Your instructions:
Print every entry below again. Nothing may differ from the original.

(Records from a data collection)
-=-=-

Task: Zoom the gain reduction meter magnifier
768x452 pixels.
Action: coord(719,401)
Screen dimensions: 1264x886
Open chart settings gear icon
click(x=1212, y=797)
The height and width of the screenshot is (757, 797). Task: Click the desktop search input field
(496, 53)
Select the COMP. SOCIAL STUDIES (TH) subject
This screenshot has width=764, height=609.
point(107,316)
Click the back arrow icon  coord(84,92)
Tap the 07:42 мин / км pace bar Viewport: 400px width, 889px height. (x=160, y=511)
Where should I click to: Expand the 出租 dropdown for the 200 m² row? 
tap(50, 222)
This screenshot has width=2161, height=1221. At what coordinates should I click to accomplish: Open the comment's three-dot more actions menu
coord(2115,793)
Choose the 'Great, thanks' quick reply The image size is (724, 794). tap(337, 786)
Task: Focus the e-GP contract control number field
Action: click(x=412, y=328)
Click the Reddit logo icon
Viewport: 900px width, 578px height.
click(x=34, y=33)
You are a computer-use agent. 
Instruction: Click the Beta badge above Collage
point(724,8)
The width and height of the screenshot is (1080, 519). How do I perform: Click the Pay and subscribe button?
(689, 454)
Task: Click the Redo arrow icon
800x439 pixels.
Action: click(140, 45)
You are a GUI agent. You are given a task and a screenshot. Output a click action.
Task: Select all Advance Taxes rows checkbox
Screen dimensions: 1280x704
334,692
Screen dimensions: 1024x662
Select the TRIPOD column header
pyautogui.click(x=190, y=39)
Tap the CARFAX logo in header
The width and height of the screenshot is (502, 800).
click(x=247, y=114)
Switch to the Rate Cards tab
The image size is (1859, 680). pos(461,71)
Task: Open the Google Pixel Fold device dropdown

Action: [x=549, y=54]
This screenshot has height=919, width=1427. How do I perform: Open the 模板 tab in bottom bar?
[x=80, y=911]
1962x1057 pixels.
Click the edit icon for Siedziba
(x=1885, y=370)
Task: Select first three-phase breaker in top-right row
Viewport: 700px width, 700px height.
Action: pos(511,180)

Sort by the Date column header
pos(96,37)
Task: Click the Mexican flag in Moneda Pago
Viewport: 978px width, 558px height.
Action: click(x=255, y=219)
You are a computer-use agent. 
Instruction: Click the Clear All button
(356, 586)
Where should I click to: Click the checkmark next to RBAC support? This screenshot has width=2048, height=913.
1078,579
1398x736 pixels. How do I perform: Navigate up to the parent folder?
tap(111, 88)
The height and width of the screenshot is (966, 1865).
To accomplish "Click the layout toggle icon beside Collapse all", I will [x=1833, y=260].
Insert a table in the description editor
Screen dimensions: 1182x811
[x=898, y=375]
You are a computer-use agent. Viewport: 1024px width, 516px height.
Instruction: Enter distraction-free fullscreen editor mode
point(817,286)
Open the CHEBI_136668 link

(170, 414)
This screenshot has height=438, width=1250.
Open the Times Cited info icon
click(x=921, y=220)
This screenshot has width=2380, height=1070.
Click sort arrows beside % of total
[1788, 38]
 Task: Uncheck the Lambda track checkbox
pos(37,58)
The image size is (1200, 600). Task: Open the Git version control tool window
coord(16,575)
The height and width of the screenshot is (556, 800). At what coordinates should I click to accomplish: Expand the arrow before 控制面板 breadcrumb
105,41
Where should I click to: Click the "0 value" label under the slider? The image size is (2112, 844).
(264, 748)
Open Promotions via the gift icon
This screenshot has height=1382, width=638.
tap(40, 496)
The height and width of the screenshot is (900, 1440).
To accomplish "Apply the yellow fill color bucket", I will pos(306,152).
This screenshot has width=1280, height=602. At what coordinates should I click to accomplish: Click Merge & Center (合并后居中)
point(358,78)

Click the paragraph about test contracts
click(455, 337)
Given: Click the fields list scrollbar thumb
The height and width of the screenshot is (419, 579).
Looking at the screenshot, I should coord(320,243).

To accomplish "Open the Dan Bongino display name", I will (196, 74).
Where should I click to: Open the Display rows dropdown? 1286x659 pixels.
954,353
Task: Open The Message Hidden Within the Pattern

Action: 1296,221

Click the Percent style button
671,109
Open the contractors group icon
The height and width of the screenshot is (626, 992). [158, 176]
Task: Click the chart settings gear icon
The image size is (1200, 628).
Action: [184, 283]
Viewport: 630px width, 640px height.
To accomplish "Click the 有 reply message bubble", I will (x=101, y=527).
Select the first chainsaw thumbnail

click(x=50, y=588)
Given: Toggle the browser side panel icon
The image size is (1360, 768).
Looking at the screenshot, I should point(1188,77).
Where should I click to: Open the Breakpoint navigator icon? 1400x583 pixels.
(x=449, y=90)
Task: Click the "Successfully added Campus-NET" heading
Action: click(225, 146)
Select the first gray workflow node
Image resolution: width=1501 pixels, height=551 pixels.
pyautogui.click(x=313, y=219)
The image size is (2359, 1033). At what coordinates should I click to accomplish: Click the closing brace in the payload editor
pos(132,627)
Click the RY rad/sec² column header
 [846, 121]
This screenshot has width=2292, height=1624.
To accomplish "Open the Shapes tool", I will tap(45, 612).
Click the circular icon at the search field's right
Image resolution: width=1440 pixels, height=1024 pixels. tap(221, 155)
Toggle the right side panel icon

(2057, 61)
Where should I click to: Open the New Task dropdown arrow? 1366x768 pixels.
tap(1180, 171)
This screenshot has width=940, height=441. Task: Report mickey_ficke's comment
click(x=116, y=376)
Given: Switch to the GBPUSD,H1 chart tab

-=-=-

Completed task:
Task: Zoom the gain reduction meter magnifier
768x452 pixels.
Action: coord(719,401)
Screen dimensions: 1264x886
Open chart settings gear icon
click(x=1212, y=797)
The height and width of the screenshot is (757, 797). Task: Click the desktop search input field
(496, 53)
Select the COMP. SOCIAL STUDIES (TH) subject
This screenshot has width=764, height=609.
point(107,316)
Click the back arrow icon  coord(84,92)
Tap the 07:42 мин / км pace bar Viewport: 400px width, 889px height. (x=160, y=511)
Where should I click to: Expand the 出租 dropdown for the 200 m² row? 
tap(50, 222)
This screenshot has width=2161, height=1221. At what coordinates should I click to accomplish: Open the comment's three-dot more actions menu
coord(2115,793)
Choose the 'Great, thanks' quick reply The image size is (724, 794). tap(337, 786)
Task: Focus the e-GP contract control number field
Action: click(x=412, y=328)
Click the Reddit logo icon
Viewport: 900px width, 578px height.
click(x=34, y=33)
You are a computer-use agent. 
Instruction: Click the Beta badge above Collage
point(724,8)
The width and height of the screenshot is (1080, 519). How do I perform: Click the Pay and subscribe button?
(689, 454)
Task: Click the Redo arrow icon
800x439 pixels.
Action: click(140, 45)
You are a GUI agent. You are given a task and a screenshot. Output a click action.
Task: Select all Advance Taxes rows checkbox
Screen dimensions: 1280x704
334,692
Screen dimensions: 1024x662
Select the TRIPOD column header
pyautogui.click(x=190, y=39)
Tap the CARFAX logo in header
The width and height of the screenshot is (502, 800).
click(x=247, y=114)
Switch to the Rate Cards tab
The image size is (1859, 680). pos(461,71)
Task: Open the Google Pixel Fold device dropdown

Action: [x=549, y=54]
This screenshot has height=919, width=1427. How do I perform: Open the 模板 tab in bottom bar?
[x=80, y=911]
1962x1057 pixels.
Click the edit icon for Siedziba
(x=1885, y=370)
Task: Select first three-phase breaker in top-right row
Viewport: 700px width, 700px height.
Action: pos(511,180)

Sort by the Date column header
pos(96,37)
Task: Click the Mexican flag in Moneda Pago
Viewport: 978px width, 558px height.
Action: click(x=255, y=219)
You are a computer-use agent. 
Instruction: Click the Clear All button
(356, 586)
Where should I click to: Click the checkmark next to RBAC support? This screenshot has width=2048, height=913.
1078,579
1398x736 pixels. How do I perform: Navigate up to the parent folder?
tap(111, 88)
The height and width of the screenshot is (966, 1865).
To accomplish "Click the layout toggle icon beside Collapse all", I will [x=1833, y=260].
Insert a table in the description editor
Screen dimensions: 1182x811
[x=898, y=375]
You are a computer-use agent. Viewport: 1024px width, 516px height.
Instruction: Enter distraction-free fullscreen editor mode
point(817,286)
Open the CHEBI_136668 link

(170, 414)
This screenshot has height=438, width=1250.
Open the Times Cited info icon
click(x=921, y=220)
This screenshot has width=2380, height=1070.
Click sort arrows beside % of total
[1788, 38]
 Task: Uncheck the Lambda track checkbox
pos(37,58)
The image size is (1200, 600). Task: Open the Git version control tool window
coord(16,575)
The height and width of the screenshot is (556, 800). At what coordinates should I click to accomplish: Expand the arrow before 控制面板 breadcrumb
105,41
Where should I click to: Click the "0 value" label under the slider? The image size is (2112, 844).
(264, 748)
Open Promotions via the gift icon
This screenshot has height=1382, width=638.
tap(40, 496)
The height and width of the screenshot is (900, 1440).
To accomplish "Apply the yellow fill color bucket", I will pos(306,152).
This screenshot has width=1280, height=602. At what coordinates should I click to accomplish: Click Merge & Center (合并后居中)
point(358,78)

Click the paragraph about test contracts
click(455, 337)
Given: Click the fields list scrollbar thumb
The height and width of the screenshot is (419, 579).
Looking at the screenshot, I should coord(320,243).

To accomplish "Open the Dan Bongino display name", I will (196, 74).
Where should I click to: Open the Display rows dropdown? 1286x659 pixels.
954,353
Task: Open The Message Hidden Within the Pattern

Action: 1296,221

Click the Percent style button
671,109
Open the contractors group icon
The height and width of the screenshot is (626, 992). [158, 176]
Task: Click the chart settings gear icon
The image size is (1200, 628).
Action: [184, 283]
Viewport: 630px width, 640px height.
To accomplish "Click the 有 reply message bubble", I will (x=101, y=527).
Select the first chainsaw thumbnail

click(x=50, y=588)
Given: Toggle the browser side panel icon
The image size is (1360, 768).
Looking at the screenshot, I should point(1188,77).
Where should I click to: Open the Breakpoint navigator icon? 1400x583 pixels.
(x=449, y=90)
Task: Click the "Successfully added Campus-NET" heading
Action: click(225, 146)
Select the first gray workflow node
Image resolution: width=1501 pixels, height=551 pixels.
pyautogui.click(x=313, y=219)
The image size is (2359, 1033). At what coordinates should I click to accomplish: Click the closing brace in the payload editor
pos(132,627)
Click the RY rad/sec² column header
 [846, 121]
This screenshot has width=2292, height=1624.
To accomplish "Open the Shapes tool", I will tap(45, 612).
Click the circular icon at the search field's right
Image resolution: width=1440 pixels, height=1024 pixels. tap(221, 155)
Toggle the right side panel icon

(2057, 61)
Where should I click to: Open the New Task dropdown arrow? 1366x768 pixels.
tap(1180, 171)
This screenshot has width=940, height=441. Task: Report mickey_ficke's comment
click(x=116, y=376)
Given: Switch to the GBPUSD,H1 chart tab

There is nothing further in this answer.